January 15, 2014

Space Station Orbit to Be Adjusted Ahead of Resupply Mission (Source: RIA Novosti)
The orbit of the International Space Station will be raised Thursday by nearly two kilometers to ensure safe docking of a Russian cargo spacecraft in February. "The thrusters will be fired up at 5:54 a.m. Moscow time and will remain switched on for 493 seconds, giving the station a boost of 1.12 meters per second,” the official said. “As a result, the average altitude of the ISS will be increased by 1,940 meters,” he said. (1/14)

GPS Turns 20 (Source: AFSPC)
The Global Positioning System (GPS) Directorate celebrated the 20th Anniversary of achieving Initial Operational Capability (IOC) for GPS Dec. 8, 2013.  In 1973, the Navstar Global Positioning System Joint Program Office (JPO), headed by then-Colonel Bradford Parkinson, developed the GPS architecture and initiated efforts to field a prototype system to prove the concept of space-based global navigation would work. Since that time, GPS has evolved from an idea, to a prototype, to a global utility. It continues to evolve, with modernization bringing forth new capabilities for the 21st century. (1/14)

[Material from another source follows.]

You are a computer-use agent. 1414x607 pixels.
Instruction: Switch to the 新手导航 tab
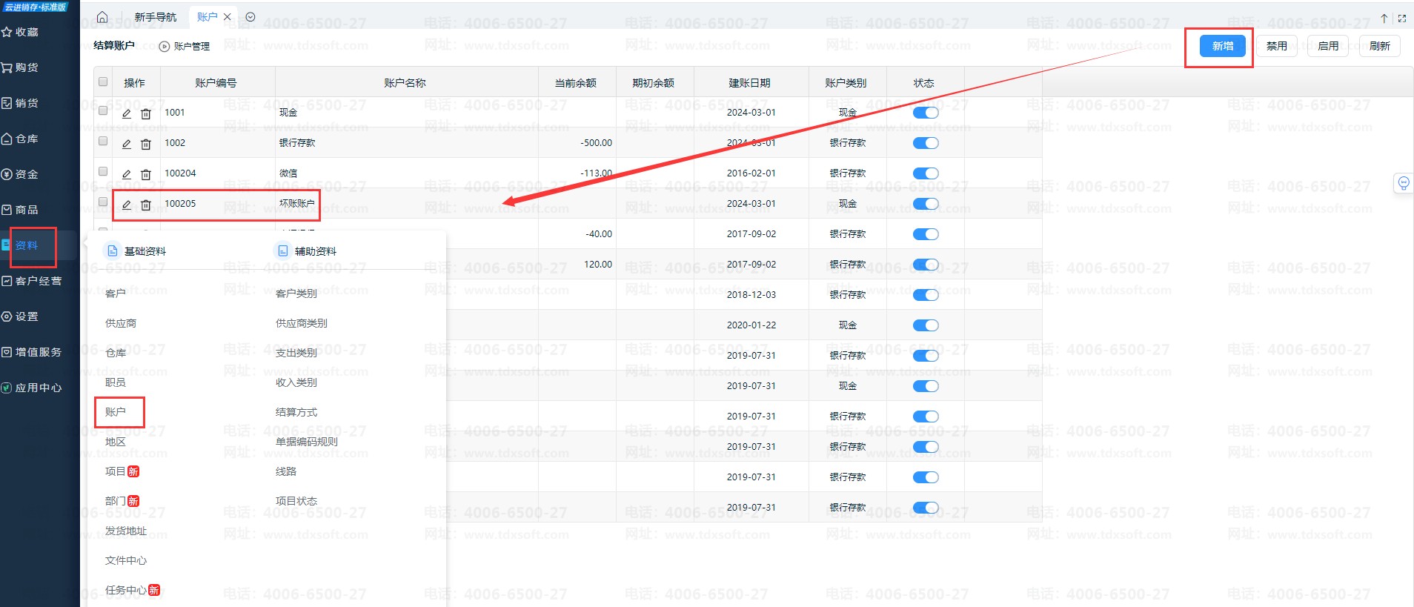[x=155, y=17]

Powering a Starship With a Black Hole (Source: Discovery)
Interstellar flight certainly ranks among the most daunting challenges ever postulated by human civilization. The distances to even the closest stars are so stupendous that constructing even a scale model of interstellar distance is impractical. For instance, if on such a model, the separation of the Earth and sun is 1 inch, the nearest star to our solar system (Proxima Centuri) would be 4.3 miles away!

The fastest object ever built by the human species is the Voyager 1 space probe, moving at a speed of 18 miles per second. If it were heading toward Proxima Centuri (which it’s not), Voyager 1 would reach our nearest stellar neighbor in about 80,000 years. Clearly, if interstellar travel is to be accomplished on human timescales, much greater speeds are required. Click here. (1/14)

France Presses For New European Rockets (Source: Aviation Week)
The success of new rockets in India and the U.S. is fortifying a French argument for developing a more affordable three-stage rocket, rather than a two-stage solid-fueled one. The urgency of beginning work on the next-generation rocket hit home Jan. 5 with the flawless first flight of India's Geosynchronous Satellite Launch Vehicle (GSLV), which lofted a small national communications satellite to geosynchronous transfer orbit (GTO) from the Satish Dhawan Space Center on the country's eastern coast. (1/13)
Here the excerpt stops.